- Directive: Please give as a numbered list the stretch of the records from the line containing "This screenshot has width=1397, height=453." through the end of the records, leaving out blank lines.

□ □ □ □ □

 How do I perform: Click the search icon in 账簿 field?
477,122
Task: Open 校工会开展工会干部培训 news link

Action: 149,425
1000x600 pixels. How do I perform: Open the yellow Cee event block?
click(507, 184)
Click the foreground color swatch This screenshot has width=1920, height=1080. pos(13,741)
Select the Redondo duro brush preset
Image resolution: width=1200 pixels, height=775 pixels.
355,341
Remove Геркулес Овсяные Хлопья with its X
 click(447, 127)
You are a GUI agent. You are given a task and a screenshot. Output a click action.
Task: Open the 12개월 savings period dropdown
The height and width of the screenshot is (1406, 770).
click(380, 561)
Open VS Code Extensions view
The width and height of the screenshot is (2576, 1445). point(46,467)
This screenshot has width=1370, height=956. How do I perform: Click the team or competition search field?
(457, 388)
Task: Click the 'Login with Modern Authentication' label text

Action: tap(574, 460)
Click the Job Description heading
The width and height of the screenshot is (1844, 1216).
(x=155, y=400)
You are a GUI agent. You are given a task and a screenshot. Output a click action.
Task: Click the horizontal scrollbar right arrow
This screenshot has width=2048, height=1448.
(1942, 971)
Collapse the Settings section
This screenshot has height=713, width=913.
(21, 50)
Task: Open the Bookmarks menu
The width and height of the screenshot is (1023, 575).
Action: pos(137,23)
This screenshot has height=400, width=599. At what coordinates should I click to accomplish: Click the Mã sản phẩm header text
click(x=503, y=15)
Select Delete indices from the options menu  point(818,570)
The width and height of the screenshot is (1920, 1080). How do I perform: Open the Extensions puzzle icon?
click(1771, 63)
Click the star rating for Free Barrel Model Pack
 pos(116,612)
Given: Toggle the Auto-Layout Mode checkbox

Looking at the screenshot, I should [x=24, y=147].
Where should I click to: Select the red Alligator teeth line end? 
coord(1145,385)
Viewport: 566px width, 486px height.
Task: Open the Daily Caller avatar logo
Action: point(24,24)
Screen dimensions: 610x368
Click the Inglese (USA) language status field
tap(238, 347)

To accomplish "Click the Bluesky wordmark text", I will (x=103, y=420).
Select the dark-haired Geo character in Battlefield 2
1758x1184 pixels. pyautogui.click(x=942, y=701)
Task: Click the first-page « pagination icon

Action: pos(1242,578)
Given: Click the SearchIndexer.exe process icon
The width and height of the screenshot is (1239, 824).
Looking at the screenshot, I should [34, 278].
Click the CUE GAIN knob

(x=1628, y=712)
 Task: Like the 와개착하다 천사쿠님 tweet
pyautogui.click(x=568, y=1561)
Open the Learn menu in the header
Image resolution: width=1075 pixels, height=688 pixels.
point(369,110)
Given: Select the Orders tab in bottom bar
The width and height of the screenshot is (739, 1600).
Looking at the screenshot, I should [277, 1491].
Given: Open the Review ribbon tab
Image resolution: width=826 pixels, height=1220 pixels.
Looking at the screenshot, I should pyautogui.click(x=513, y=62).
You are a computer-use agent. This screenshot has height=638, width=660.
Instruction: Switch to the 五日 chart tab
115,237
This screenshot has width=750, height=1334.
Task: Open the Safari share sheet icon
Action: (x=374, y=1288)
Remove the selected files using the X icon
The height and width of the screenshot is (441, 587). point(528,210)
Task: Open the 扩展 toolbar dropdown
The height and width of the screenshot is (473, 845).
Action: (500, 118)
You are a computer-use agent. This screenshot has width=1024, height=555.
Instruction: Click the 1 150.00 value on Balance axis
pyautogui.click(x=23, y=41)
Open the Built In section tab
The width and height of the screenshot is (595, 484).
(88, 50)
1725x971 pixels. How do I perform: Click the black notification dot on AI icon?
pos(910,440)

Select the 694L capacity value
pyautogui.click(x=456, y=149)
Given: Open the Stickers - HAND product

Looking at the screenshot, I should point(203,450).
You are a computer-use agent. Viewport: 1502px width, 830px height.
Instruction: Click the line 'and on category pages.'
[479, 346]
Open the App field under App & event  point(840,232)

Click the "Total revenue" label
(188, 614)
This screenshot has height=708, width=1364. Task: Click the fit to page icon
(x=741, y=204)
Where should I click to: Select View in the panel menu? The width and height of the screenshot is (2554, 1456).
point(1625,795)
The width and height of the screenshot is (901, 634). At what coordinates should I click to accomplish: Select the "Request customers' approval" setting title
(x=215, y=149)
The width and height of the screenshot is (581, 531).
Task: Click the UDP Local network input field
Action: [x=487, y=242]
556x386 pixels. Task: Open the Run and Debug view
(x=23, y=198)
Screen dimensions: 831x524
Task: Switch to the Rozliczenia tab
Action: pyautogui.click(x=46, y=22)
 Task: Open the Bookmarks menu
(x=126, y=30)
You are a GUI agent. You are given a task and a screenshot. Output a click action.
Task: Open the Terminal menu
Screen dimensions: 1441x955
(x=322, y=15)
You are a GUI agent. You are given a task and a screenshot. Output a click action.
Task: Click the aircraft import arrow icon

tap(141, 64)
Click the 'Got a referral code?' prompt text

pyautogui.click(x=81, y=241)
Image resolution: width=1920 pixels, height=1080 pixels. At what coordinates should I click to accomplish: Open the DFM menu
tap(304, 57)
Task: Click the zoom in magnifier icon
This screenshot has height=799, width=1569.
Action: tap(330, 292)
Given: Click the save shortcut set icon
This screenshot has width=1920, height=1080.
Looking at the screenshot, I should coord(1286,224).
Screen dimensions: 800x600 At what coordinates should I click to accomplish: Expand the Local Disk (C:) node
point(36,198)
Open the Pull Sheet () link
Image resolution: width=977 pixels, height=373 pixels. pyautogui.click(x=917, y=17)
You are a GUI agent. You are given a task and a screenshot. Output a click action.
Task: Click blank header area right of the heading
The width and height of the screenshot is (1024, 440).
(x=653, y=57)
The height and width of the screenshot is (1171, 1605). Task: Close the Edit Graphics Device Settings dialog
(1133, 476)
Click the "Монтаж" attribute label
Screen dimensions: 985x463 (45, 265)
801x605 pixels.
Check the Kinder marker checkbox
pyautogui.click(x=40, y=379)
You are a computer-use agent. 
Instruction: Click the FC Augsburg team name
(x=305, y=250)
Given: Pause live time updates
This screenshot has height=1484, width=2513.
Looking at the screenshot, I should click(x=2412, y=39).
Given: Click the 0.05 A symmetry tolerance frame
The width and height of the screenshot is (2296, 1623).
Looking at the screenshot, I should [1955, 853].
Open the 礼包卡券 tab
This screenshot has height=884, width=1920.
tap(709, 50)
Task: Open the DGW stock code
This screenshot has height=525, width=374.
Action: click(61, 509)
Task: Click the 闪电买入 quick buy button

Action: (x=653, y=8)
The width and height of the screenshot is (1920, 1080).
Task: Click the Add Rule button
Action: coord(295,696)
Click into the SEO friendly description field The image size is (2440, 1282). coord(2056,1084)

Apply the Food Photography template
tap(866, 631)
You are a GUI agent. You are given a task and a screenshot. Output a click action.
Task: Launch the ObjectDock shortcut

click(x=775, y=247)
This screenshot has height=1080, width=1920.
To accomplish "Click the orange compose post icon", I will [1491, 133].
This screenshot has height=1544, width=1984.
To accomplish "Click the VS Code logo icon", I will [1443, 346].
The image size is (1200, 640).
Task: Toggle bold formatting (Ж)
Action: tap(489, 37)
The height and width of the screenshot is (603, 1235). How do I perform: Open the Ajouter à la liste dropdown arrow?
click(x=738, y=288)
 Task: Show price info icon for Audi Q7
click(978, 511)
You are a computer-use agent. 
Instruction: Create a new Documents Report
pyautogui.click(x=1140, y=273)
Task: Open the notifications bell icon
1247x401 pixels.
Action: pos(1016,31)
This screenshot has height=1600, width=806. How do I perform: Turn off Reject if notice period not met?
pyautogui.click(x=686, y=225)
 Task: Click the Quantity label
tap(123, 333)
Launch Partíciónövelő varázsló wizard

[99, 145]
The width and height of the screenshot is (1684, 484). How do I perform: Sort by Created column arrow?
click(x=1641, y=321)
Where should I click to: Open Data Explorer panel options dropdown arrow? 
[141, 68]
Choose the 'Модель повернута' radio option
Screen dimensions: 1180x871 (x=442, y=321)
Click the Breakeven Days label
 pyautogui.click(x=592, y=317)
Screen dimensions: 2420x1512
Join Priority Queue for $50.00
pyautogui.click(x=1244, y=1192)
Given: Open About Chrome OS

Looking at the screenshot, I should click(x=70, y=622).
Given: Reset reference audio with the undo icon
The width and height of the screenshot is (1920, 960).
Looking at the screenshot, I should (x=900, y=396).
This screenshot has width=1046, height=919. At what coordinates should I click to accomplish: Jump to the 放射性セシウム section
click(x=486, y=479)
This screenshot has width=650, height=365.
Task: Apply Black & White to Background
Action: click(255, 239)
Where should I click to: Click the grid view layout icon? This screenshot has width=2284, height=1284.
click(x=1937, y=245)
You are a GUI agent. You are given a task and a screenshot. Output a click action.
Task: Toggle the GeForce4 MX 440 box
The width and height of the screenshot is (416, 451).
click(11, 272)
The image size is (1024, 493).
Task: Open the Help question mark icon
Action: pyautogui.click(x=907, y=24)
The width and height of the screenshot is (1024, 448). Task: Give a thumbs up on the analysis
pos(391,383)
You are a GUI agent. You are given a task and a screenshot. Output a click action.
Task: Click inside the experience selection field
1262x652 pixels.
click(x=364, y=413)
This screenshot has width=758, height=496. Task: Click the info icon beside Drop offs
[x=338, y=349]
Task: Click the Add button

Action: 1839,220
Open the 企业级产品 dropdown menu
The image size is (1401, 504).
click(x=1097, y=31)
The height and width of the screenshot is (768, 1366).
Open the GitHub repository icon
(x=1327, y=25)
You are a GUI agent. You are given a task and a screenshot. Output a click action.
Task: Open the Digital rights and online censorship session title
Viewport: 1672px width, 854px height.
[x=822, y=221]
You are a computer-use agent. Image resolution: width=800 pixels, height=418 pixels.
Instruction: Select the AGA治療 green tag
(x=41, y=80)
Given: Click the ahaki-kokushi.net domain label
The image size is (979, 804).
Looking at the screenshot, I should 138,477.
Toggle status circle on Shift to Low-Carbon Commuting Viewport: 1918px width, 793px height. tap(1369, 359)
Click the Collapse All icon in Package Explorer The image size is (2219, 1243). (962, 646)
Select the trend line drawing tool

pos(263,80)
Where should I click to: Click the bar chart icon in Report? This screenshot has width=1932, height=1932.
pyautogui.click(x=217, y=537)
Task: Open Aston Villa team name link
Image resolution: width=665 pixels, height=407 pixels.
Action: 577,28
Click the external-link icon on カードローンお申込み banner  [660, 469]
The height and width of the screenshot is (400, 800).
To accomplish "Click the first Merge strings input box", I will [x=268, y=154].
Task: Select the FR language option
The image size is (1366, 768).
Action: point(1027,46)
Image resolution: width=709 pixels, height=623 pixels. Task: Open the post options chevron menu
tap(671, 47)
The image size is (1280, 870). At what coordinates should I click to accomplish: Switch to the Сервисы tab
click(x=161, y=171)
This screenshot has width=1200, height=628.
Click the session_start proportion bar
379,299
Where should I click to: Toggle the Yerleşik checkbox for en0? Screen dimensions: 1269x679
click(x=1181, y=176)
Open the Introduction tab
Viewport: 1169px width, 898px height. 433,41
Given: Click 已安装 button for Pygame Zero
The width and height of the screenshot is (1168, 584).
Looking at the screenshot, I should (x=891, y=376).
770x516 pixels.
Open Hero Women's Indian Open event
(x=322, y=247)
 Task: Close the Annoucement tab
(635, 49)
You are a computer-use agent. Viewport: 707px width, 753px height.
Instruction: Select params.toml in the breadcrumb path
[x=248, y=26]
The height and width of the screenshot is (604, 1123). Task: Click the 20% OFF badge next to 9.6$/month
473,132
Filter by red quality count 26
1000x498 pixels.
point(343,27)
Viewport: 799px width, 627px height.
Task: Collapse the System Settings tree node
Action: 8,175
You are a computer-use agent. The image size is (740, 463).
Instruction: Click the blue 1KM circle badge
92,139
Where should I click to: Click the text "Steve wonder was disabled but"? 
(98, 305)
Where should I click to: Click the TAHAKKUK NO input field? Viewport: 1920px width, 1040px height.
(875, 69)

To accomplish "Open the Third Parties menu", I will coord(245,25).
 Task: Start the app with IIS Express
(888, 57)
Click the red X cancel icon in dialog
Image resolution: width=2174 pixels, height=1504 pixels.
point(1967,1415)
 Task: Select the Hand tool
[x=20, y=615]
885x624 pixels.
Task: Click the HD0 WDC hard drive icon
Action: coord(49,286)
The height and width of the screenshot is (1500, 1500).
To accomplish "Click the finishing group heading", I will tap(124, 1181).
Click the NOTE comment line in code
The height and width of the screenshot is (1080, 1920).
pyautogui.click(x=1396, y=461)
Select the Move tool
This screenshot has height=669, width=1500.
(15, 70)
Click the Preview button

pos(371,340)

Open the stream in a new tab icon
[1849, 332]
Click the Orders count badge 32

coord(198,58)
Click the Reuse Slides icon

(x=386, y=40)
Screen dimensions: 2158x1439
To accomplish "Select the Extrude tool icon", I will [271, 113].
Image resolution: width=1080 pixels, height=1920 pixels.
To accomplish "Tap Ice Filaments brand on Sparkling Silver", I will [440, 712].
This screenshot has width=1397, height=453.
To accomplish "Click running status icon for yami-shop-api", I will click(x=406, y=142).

□ □ □ □ □

- Full response:
1. This screenshot has width=1397, height=453.
2. To accomplish "Click running status icon for yami-shop-api", I will click(x=406, y=142).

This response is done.